Requirement: The response must consist of each line in the listing that has the word "color" in it.

---------- Input ----------

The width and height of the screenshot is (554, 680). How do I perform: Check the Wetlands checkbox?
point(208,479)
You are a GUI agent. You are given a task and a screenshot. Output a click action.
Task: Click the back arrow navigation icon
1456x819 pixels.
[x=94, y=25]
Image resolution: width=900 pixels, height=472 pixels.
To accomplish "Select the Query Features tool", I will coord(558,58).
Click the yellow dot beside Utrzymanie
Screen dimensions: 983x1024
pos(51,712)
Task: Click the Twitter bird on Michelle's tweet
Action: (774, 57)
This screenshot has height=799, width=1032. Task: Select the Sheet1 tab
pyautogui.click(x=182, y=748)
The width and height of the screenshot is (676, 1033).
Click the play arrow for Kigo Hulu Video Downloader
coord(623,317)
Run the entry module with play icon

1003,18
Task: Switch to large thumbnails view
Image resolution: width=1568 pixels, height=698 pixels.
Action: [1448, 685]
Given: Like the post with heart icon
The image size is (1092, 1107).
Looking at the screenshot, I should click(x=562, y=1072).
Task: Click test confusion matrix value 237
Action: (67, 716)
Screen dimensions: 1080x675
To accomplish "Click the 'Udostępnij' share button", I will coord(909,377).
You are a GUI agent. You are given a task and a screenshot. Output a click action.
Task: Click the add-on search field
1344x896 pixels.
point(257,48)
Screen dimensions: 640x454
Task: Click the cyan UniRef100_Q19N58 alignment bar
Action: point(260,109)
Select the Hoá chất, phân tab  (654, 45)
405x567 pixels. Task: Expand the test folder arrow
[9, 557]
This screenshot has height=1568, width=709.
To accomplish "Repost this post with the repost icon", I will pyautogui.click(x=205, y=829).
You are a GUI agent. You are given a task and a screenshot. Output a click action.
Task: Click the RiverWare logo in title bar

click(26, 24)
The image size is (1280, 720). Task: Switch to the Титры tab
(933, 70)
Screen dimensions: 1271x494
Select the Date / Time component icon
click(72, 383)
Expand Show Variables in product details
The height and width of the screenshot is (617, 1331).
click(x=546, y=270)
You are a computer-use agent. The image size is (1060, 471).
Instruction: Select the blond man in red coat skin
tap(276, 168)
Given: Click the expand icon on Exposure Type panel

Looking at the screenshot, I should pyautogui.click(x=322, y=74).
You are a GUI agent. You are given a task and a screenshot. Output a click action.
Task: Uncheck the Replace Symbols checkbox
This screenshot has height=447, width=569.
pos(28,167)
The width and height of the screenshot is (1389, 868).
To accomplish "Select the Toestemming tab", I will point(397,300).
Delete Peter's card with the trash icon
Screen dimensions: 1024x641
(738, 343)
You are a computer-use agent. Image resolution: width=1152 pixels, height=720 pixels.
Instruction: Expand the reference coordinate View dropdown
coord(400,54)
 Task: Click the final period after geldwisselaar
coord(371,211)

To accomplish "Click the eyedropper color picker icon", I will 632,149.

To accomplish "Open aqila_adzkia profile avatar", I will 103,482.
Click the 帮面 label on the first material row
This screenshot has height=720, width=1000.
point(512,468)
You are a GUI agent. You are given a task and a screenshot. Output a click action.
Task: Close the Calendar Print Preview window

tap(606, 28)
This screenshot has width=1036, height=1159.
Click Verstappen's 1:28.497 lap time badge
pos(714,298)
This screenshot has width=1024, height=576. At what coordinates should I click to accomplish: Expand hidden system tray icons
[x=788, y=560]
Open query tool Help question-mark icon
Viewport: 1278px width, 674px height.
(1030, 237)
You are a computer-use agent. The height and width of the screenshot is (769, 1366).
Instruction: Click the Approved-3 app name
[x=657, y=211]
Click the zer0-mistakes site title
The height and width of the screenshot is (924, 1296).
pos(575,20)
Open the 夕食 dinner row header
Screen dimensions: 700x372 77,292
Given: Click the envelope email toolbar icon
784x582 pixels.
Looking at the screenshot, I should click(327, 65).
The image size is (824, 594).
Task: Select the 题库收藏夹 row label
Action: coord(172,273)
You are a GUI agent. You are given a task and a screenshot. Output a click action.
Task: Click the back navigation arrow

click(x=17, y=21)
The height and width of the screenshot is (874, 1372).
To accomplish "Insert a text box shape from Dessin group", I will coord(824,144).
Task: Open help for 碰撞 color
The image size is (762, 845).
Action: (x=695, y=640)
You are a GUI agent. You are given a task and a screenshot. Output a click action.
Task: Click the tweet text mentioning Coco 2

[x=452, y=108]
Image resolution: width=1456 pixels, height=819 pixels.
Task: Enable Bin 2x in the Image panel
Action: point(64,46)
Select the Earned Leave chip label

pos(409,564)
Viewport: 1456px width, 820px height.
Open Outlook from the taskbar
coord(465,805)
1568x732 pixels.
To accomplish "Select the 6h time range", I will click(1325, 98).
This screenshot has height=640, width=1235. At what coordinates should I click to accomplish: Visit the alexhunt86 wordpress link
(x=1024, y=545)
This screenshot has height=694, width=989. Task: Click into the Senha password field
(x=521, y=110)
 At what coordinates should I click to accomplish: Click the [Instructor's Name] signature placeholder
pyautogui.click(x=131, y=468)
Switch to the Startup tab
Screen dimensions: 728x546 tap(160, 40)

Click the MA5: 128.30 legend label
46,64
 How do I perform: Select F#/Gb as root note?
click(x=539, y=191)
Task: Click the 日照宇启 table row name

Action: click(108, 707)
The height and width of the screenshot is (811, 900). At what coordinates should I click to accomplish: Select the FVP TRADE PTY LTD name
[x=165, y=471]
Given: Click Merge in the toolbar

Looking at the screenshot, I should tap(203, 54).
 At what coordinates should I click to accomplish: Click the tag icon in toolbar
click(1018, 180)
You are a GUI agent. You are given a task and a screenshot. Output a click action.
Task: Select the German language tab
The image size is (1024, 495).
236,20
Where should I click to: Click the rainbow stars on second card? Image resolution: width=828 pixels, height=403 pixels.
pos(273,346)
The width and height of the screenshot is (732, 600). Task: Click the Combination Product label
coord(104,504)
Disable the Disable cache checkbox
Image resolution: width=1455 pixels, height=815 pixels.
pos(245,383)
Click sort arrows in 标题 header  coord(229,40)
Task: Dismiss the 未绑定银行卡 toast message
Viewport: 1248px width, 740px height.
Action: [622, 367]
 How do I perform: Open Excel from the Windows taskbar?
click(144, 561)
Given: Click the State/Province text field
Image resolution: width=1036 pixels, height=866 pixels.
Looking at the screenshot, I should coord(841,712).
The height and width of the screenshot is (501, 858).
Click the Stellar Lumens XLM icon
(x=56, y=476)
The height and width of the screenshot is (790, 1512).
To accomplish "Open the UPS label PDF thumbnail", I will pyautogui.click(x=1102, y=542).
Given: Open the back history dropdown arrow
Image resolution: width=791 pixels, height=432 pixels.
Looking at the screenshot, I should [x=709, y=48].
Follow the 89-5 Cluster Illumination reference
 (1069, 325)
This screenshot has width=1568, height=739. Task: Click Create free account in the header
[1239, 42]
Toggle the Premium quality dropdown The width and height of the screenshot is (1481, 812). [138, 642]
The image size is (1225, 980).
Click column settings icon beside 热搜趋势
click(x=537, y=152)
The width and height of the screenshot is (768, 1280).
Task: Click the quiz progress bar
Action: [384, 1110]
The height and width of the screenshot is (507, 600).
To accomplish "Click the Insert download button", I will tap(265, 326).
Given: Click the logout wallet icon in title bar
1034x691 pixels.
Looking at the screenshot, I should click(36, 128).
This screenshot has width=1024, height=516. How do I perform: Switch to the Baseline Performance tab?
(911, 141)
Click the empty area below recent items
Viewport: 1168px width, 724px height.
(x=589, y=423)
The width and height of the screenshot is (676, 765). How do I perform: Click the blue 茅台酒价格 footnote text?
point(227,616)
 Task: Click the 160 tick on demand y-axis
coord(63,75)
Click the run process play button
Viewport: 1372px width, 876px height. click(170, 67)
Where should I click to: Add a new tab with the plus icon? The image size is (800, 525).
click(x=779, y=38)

----------

Written answer:
To accomplish "Click the eyedropper color picker icon", I will 632,149.
Task: Open help for 碰撞 color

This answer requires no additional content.